◆ **SOURCE DATA**:
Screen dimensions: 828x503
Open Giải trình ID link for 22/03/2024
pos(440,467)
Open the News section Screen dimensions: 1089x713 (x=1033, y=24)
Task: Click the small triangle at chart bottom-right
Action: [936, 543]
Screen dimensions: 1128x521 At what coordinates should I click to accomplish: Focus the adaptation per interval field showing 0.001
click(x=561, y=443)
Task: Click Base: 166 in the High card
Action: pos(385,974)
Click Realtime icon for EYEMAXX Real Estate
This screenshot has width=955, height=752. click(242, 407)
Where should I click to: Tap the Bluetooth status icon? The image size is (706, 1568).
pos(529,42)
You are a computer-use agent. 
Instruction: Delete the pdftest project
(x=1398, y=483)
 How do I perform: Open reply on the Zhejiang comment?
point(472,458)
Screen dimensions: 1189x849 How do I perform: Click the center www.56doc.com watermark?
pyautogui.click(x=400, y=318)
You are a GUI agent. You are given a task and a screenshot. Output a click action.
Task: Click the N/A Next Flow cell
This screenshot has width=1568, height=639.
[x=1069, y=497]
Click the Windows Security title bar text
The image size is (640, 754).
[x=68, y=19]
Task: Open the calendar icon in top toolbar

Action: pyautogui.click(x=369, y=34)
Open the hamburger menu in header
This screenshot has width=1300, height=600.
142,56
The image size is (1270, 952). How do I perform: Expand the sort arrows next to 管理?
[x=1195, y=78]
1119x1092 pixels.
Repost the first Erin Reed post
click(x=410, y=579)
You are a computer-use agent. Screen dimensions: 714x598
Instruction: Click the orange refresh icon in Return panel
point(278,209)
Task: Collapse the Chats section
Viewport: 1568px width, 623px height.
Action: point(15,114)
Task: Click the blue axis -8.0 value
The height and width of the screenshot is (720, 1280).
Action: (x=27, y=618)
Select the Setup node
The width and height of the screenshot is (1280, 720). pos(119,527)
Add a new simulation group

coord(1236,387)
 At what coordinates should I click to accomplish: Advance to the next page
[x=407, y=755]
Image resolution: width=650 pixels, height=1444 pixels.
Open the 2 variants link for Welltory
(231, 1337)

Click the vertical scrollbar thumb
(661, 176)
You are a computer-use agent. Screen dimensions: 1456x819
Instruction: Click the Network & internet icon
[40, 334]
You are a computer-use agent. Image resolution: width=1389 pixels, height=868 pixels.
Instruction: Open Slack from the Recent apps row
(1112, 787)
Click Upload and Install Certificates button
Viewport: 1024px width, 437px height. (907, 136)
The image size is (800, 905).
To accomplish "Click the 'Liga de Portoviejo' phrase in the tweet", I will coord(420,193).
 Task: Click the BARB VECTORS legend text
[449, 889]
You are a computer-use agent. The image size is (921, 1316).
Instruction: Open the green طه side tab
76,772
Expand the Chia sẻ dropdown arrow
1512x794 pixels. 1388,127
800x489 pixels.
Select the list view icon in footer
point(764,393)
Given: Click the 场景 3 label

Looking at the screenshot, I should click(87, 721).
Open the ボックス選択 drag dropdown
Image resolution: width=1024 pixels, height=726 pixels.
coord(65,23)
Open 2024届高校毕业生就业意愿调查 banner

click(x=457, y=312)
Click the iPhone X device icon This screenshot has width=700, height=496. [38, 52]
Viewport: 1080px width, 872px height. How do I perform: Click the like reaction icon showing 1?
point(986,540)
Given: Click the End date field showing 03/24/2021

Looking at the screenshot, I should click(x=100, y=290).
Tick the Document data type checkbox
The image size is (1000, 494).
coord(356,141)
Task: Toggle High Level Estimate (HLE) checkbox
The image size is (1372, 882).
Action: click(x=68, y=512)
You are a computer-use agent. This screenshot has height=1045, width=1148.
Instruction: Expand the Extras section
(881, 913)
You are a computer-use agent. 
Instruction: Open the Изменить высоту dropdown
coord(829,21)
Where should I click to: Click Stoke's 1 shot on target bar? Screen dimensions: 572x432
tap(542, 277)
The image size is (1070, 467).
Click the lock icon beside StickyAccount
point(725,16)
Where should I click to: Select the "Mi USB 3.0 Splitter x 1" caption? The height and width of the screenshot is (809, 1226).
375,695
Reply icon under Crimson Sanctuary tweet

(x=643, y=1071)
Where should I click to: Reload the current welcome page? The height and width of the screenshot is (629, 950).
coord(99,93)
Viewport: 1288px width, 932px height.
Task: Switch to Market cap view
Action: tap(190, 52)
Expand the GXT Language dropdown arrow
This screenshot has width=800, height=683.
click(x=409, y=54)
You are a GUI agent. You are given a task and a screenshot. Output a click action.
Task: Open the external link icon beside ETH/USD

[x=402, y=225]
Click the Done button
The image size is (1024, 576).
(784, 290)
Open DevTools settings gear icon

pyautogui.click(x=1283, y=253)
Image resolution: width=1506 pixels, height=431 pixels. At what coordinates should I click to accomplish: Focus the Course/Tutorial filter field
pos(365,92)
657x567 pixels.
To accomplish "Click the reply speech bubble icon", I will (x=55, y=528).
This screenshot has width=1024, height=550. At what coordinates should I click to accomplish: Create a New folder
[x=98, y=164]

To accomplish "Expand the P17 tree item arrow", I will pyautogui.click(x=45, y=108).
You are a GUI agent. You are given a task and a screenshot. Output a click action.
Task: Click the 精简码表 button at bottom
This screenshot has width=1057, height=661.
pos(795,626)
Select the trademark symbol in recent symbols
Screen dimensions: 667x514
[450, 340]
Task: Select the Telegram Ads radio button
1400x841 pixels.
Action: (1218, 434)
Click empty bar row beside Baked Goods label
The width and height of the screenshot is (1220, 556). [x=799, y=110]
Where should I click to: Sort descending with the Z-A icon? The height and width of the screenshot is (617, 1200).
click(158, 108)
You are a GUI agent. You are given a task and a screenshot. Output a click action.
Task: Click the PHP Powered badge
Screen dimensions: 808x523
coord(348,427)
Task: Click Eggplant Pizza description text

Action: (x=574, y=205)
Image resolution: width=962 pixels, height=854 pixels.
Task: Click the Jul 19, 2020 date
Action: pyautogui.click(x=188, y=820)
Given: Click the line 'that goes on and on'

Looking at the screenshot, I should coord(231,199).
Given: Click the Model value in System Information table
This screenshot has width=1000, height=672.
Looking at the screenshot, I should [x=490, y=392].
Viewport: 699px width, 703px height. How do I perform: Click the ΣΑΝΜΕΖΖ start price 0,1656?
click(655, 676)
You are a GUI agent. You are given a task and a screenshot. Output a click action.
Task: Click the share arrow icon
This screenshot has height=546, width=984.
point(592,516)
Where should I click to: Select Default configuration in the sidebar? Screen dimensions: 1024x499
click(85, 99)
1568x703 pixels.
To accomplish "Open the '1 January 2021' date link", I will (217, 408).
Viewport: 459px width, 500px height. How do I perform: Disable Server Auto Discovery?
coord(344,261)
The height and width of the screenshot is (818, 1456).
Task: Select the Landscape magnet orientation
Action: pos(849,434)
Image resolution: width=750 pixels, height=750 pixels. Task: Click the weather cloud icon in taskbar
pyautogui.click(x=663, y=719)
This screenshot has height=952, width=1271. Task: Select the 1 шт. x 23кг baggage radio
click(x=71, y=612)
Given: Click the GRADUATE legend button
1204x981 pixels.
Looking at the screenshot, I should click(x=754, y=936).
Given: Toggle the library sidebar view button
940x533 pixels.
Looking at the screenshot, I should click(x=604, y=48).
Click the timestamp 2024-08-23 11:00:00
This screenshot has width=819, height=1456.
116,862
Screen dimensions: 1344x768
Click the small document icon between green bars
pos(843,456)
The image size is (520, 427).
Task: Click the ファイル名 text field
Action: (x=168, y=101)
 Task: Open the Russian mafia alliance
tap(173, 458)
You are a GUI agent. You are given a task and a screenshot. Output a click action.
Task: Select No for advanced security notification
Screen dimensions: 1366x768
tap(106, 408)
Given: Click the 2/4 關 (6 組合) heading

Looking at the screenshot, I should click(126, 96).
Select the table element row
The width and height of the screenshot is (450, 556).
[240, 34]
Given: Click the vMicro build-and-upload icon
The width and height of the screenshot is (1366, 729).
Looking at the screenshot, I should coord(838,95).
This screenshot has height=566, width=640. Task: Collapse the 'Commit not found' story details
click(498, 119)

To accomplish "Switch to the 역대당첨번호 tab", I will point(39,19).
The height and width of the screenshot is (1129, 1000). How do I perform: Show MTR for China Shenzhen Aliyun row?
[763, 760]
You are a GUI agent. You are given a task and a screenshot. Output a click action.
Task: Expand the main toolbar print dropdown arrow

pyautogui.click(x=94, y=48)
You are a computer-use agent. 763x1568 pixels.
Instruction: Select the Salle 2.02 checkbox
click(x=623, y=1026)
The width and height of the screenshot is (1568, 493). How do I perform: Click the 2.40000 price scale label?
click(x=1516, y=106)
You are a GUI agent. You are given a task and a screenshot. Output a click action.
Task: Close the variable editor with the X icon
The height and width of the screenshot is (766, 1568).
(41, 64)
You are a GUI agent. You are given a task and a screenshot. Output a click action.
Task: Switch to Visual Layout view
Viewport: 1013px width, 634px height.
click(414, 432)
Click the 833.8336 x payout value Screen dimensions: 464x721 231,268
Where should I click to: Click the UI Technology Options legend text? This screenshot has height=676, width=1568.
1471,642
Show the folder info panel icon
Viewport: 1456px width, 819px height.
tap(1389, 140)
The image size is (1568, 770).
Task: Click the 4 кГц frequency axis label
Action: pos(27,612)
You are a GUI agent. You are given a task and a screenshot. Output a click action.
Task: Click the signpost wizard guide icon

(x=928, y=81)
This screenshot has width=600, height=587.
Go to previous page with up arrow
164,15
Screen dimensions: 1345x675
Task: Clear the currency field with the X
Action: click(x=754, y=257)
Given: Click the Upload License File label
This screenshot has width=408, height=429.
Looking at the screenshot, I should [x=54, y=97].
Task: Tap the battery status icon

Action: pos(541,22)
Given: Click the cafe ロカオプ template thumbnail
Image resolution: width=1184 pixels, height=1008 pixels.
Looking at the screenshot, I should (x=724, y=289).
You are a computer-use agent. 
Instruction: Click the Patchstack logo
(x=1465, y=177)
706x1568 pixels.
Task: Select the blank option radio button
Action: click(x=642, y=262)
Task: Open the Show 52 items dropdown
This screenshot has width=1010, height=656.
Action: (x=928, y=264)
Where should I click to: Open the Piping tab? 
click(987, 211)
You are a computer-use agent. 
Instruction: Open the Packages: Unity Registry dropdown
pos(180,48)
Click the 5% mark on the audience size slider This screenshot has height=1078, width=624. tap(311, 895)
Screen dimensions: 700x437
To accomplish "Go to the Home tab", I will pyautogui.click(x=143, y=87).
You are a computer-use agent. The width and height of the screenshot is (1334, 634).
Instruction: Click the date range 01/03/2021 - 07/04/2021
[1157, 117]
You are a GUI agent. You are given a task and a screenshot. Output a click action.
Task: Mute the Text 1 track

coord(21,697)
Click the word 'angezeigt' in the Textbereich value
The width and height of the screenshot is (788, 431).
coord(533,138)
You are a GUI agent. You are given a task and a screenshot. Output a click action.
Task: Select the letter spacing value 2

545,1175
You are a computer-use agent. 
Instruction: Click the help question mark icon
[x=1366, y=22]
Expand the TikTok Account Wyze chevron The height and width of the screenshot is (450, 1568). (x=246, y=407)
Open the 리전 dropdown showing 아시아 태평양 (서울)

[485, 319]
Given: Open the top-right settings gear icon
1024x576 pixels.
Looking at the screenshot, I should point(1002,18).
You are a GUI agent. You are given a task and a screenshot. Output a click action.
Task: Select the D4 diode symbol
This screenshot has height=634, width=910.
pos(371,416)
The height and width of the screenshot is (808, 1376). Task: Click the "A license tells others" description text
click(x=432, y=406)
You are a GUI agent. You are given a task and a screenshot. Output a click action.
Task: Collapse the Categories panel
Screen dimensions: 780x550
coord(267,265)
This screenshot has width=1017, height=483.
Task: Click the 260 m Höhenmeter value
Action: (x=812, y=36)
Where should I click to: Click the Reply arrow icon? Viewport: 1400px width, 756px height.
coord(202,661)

◆ **ASSIGNMENT**:
Every line in the records above that contains the word "Toggle" should be copied out.

◆ **PROBLEM SOLUTION**:
Task: Toggle High Level Estimate (HLE) checkbox
Given: Toggle the library sidebar view button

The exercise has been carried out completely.